Par Pierre-François Coppens Conseil fiscal, secrétaire général de l’Ordre des experts-comptables et comptables brevetés de Belgique.

Par une loi du 7 février 2017 (MB 20 février 2017), le législateur a introduit une déduction qui, à ce jour, reste assez méconnue et, à notre avis, insuffisamment explorée par certaines entreprises qui pourraient la revendiquer.

De nombreuses entreprises concevant des logiciels et qui les commercialisent en tirant des revenus de licences ou des bénéfices liés à leur aliénation sont visées par ce nouveau régime qui permet de réduire favorablement leur base imposable. L’introduction d’une demande de décision anticipée auprès du SDA est à cet égard plus que recommandée en raison de la technicité de la matière et du respect des conditions légales assez nombreuses qu’elle implique.

La déduction pour revenus d’innovation permet d’immuniser fiscalement à l’impôt des sociétés (ou à l’impôt des non-résidents), 85 % des revenus nets d’innovation. Ce pourcentage est à limiter le cas échéant par une fraction (ratio Nexus) dont le but est de ne pas admettre les frais de R&D sous-traités auprès d’entreprises liées. L’expérience nous a permis de constater que la principale difficulté dans la mise en œuvre de cet incitant fiscal intéressant est de déterminer avec le plus d’exactitude possible le revenu net à prendre en considération pour l’application de cette déduction de 85 %. Une règle essentielle est de bien définir les revenus éligibles au régime.
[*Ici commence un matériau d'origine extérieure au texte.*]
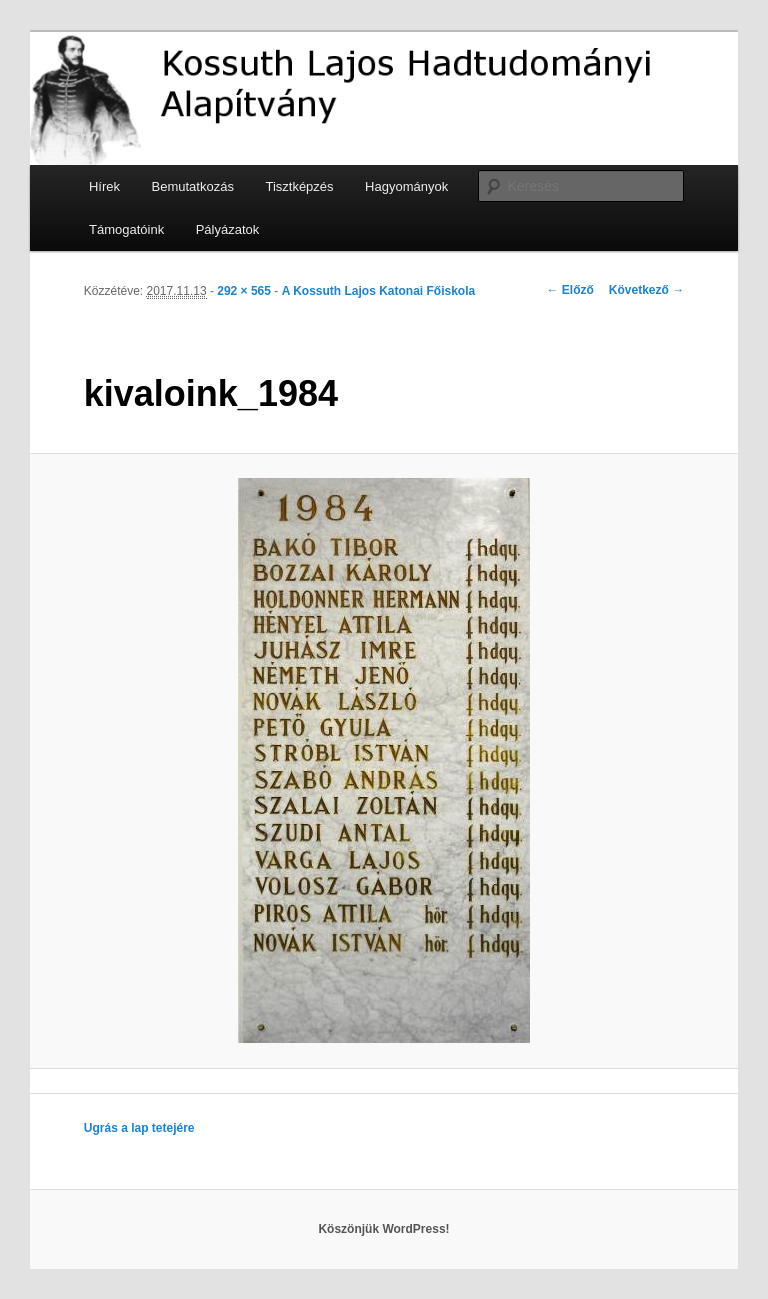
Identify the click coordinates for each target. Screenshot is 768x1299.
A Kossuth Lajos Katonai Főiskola (379, 291)
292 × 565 (244, 291)
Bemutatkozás (193, 186)
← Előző (570, 290)
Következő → (646, 290)
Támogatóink (126, 229)
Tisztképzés (299, 186)
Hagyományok (406, 186)
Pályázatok (228, 229)
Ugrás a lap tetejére (139, 1128)
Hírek (104, 186)
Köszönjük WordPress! (383, 1229)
Car tous les revenus de la commercialisation des logiciels ne sont pas forcément des revenus de droits de propriété intellectuelle. En effet, des revenus peuvent rémunérer des services de support ou de maintenance et ne sont pas des revenus d’innovation au sens de la loi (tels des licences, redevances, ou produits de l’aliénation de logiciels).